Le Conseil d’État se réunit en secret sans Maudet, ni Fontanet

PolitiqueL’affaire Maudet suscite d’étranges réactions de la part du gouvernement. Le parlement se trouve aussi dans la tourmente.

Nathalie Fontanet et Pierre Maudet. Genève, le 12 septembre 2018.

Nathalie Fontanet et Pierre Maudet. Genève, le 12 septembre 2018. Image: Laurent Guiraud

Signaler une erreur

Vous voulez communiquer un renseignement ou vous avez repéré une erreur ?

À Genève, la politique est devenue un sport de combat à plein temps. Depuis le communiqué tonitruant du Ministère public demandant la levée de l’immunité parlementaire de Pierre Maudet, le 30 août dernier, l’affaire éponyme s’est inscrite dans l’actualité comme un coup de poing dans la figure d’un quidam.

Une réunion discrète

Dernier exemple en date, cette rencontre hors du commun dimanche après-midi de cinq membres du Conseil d’État. Cinq? Oui. Selon nos sources, aucun des ministres PLR n’était en effet présent: ni la ministre des Finances Nathalie Fontanet ni le responsable de l’économie Pierre Maudet. De mémoire, difficile de trouver dans le passé une occurrence d’une réunion du même genre. L’époque est créative.

De quoi ont parlé les participants? De la réorganisation du collège, c’est d’actualité.

Une cascade de restructurations depuis juin

Car la semaine passée, le gouvernement annonçait en effet sa quatrième restructuration depuis son entrée en fonction le premier juin dernier. Annoncée par communiqué, elle privait définitivement Pierre Maudet de la politique de sécurité, comme le recommandait d’ailleurs le procureur général Olivier Jornot dans une lettre envoyée au Conseil d’État quelques jours plus tôt. Selon nos sources, Pierre Maudet aurait alors obtenu en échange l’Office cantonal de l’emploi, supervisé jusqu’ici par le conseiller d’État Mauro Poggia. Mais il voulait plus. D’où le report des annonces définitives.

Qu’ont donné les discussions secrètes de dimanche? Seuls les participants le savent. Mais apparemment, le club des cinq serait revenu en arrière. Plus question désormais de remplumer l’ancien président du Conseil d’État. On verra aujourd’hui ce qu’il en est, puisque le gouvernement tient sa séance hebdomadaire et c’est uniquement lorsqu’il se réunit avec sa chancelière qu’il peut valablement prendre une décision.

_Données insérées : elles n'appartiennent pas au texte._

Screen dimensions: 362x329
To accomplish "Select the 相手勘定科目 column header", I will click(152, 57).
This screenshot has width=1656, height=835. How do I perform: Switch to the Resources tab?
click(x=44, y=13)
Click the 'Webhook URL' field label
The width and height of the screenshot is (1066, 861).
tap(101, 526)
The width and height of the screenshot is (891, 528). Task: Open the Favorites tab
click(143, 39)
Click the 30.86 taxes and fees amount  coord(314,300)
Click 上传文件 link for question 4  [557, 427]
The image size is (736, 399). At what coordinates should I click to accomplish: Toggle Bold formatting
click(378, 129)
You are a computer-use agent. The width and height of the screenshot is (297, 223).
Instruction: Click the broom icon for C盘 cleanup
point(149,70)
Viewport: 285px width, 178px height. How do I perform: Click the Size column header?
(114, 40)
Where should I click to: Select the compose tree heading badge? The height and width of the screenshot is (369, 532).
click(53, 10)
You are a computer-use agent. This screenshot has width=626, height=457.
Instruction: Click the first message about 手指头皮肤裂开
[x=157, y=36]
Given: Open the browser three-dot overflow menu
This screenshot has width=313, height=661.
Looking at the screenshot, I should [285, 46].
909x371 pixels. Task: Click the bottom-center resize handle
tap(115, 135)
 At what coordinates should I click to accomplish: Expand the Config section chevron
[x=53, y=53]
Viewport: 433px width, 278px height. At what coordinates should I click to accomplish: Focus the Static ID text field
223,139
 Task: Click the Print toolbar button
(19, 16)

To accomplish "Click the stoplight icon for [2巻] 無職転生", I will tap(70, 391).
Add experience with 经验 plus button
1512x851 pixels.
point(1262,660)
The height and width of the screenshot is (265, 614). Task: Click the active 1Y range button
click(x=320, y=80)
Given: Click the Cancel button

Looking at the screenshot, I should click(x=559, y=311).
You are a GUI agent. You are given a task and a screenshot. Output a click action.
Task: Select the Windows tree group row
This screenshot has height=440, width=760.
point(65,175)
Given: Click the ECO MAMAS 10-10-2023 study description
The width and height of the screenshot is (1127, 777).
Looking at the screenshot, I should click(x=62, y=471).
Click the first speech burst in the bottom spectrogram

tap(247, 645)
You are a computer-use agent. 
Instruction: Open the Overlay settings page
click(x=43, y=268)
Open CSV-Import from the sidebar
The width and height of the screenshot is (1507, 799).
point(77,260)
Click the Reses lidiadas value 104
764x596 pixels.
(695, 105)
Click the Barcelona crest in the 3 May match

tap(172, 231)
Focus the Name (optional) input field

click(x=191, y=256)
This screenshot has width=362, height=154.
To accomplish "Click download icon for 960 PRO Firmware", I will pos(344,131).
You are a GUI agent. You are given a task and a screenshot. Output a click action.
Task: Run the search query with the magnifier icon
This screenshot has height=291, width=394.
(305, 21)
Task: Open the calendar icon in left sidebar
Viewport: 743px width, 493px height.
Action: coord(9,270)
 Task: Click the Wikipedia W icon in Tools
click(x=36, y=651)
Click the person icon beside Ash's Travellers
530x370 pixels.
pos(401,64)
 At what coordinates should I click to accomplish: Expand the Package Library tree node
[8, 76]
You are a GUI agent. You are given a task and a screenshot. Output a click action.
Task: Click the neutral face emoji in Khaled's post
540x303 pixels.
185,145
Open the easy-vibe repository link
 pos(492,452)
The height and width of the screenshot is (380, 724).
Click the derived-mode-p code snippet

Le spectre de l’affaire Legrix

Si la charge de Pierre Maudet était réduite à la portion congrue, c’est l’affaire «Legrix» qui viendrait immédiatement à l’esprit. Legrix, du nom de ce magistrat UDC de La Chaux-de-Fonds privé de son département par ses collègues il y a quelques années. Il avait alors recouru auprès du Tribunal fédéral. Mais le collège, sentant la défaite possible, était revenu en arrière pour lui confier in extremis de nouvelles charges.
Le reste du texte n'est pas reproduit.